In the barrel we count four main activities:

  1. Some components of the inner detector have still to be signed off, after final service connections and final tests. In the first few weeks of January, the SCT heater system has to be finalized and brought to operation. Just after the 2 SCT end caps are fully cold tested, the pixel detector can be connected and debugged. All this will take about 3 months. The last step will be the installation of the external end flange, which will isolate environmentally the ID from the rest of ATLAS.
  2. Both calorimeters (LAr and Tile) have to finish the refurbishing of the front- end electronics in the barrel (on both sides). The two end caps are ready. On side C, once the warm exhaust pipe, which was damaged, is repaired, we will refill the vessel with Argon. All calorimeters should become fully operational by the end of March.
  3. The barrel muon spectrometer is just in the middle of its commissioning phase. Most of the lower sectors have to be fully debugged and connected to power. Here we are still waiting for a few cables to be delivered and then installed. The delivery of all power supplies is still on the critical path.
  4. In the last week of January the two small wheels, assembled on the surface in building 191, will travel to Point 1: once again two difficult transports and manipulations. On both sides we are preparing for their installation in situ, which should happen early February. To allow this, on both sides we are opening the detector, by moving the end-cap Toroids to their parking position. Side C is already done, side A will be opened in the next ten days. Once installed, the two small wheels will be promptly connected to their flexible service chains and immediately brought to operation.

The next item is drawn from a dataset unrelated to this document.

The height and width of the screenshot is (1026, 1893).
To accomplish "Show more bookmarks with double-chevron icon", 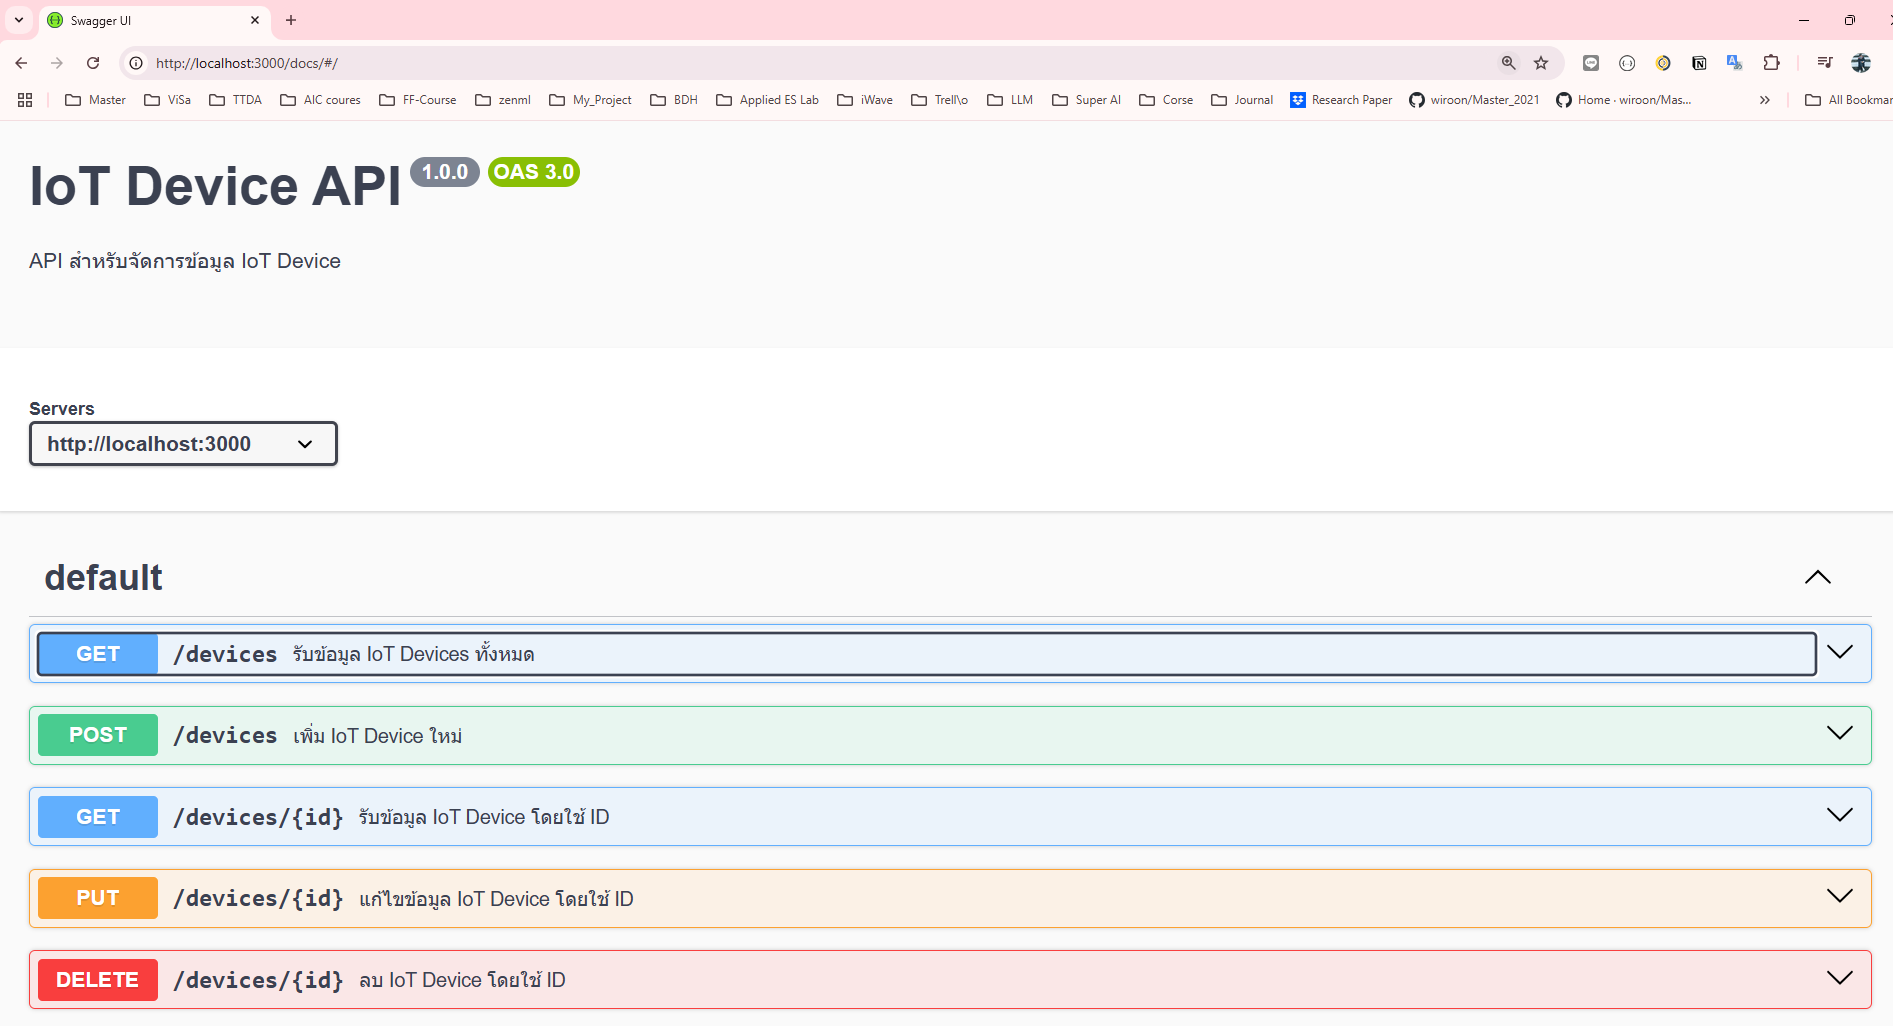I will (1765, 100).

All four activities will run in parallel. As soon as the ID and the Calorimeters are signed off, we will start the final closing of the detector. This should begin in the second half of March, first on one side. We are eager to close, because we still have to perform a final magnet test with all 4 magnets operational at full current (April-May). February will be the best month to take beautiful pictures of the detector, since it will be fully open.

Once we start closing, we will be able to move the muon big wheels into running position. There we still need to finish the final gas connections, install the tilt mechanism and perform the final alignment of the four wheels with respect to each other.

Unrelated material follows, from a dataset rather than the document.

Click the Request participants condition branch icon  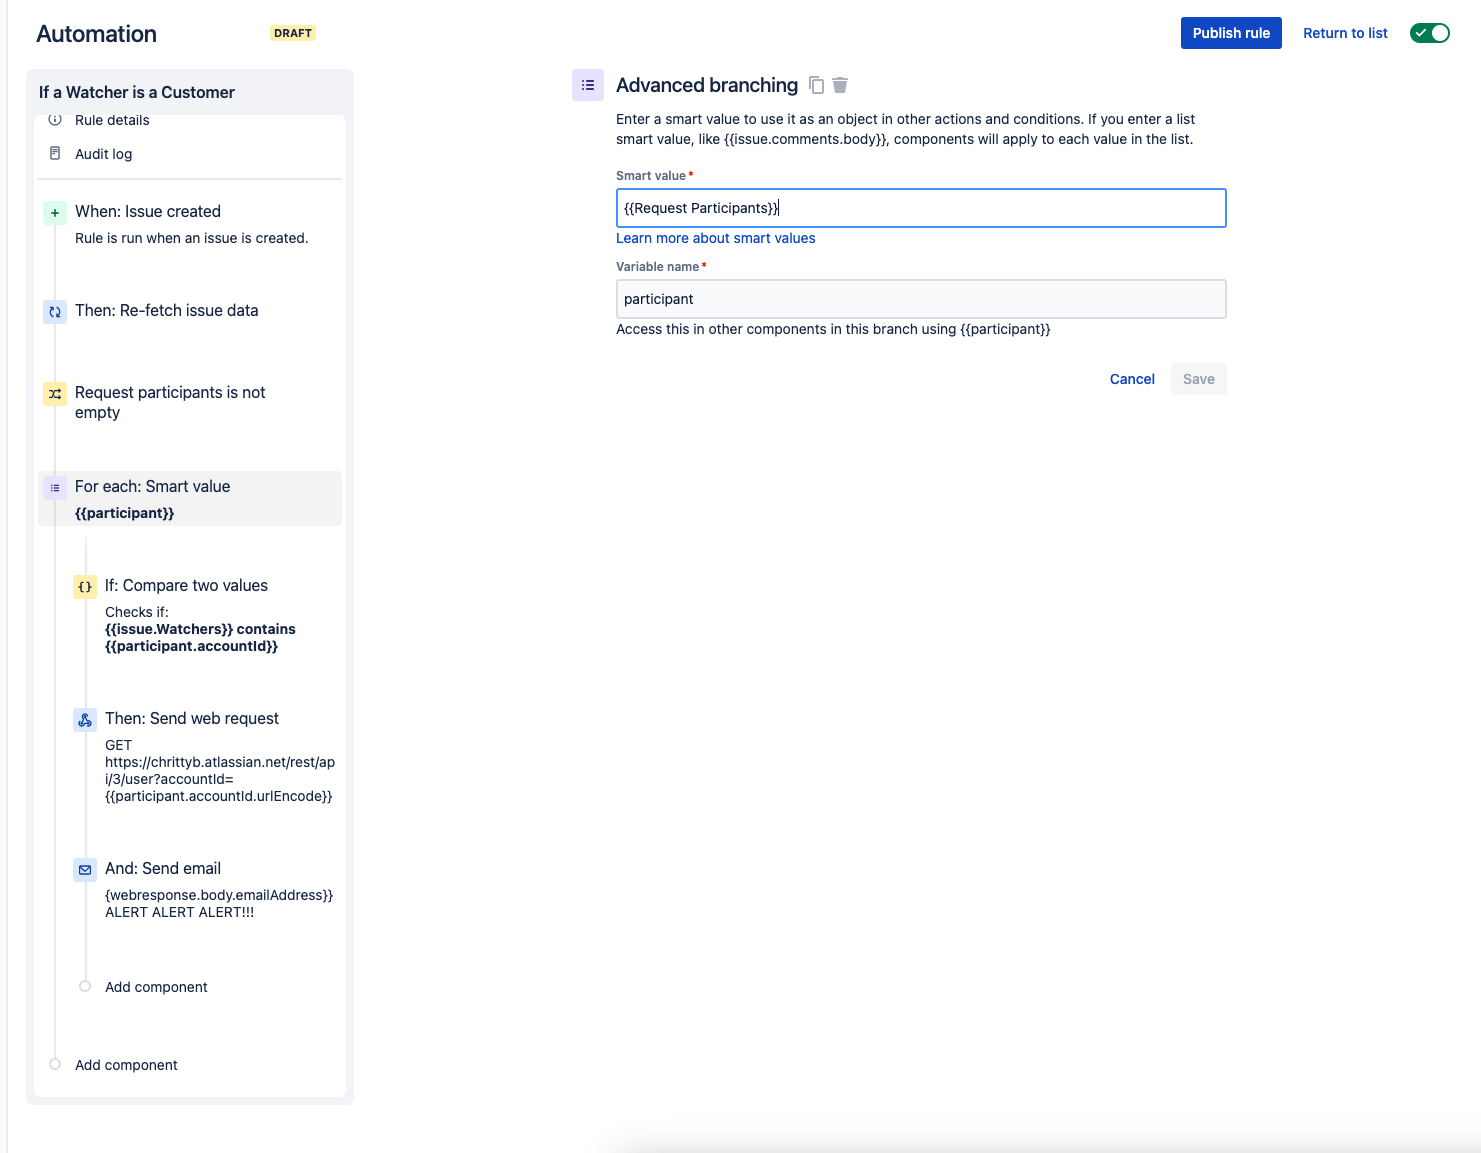coord(55,393)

Just when the BW will be in their final position, we will be able to finish the installation of the EO large chambers (wheel fixed to the blue HO structure). Once this is done, the last section of the beam pipe, which includes the Lucid detector, will be installed and connected. The last step will then be the installation of the forward shielding.

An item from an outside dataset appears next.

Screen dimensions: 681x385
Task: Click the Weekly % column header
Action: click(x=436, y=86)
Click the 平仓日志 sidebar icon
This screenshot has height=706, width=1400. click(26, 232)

While all this happens downstairs, on the surface we will be busy installing and bringing into operation the missing hardware of the initial Trigger and Data Acquisition systems. The main control room still needs some of its final functionality, both in hardware and software, as well as all satellite control rooms.

While we will alternate system debugging periods, overall milestone weeks, calibration periods and cosmics data taking, slowly we will start manning the control room, starting first with the infrastructure, safety and slow control desk. When the LHC machine will start commissioning beams we will have the entire control room operating 24h / day.

Barring any incident or unexpected calamity, the ATLAS detector should be fully installed, functional and tested in time and according to schedule. But let’s not count our chickens before they hatch …It will not be done until it’s all done!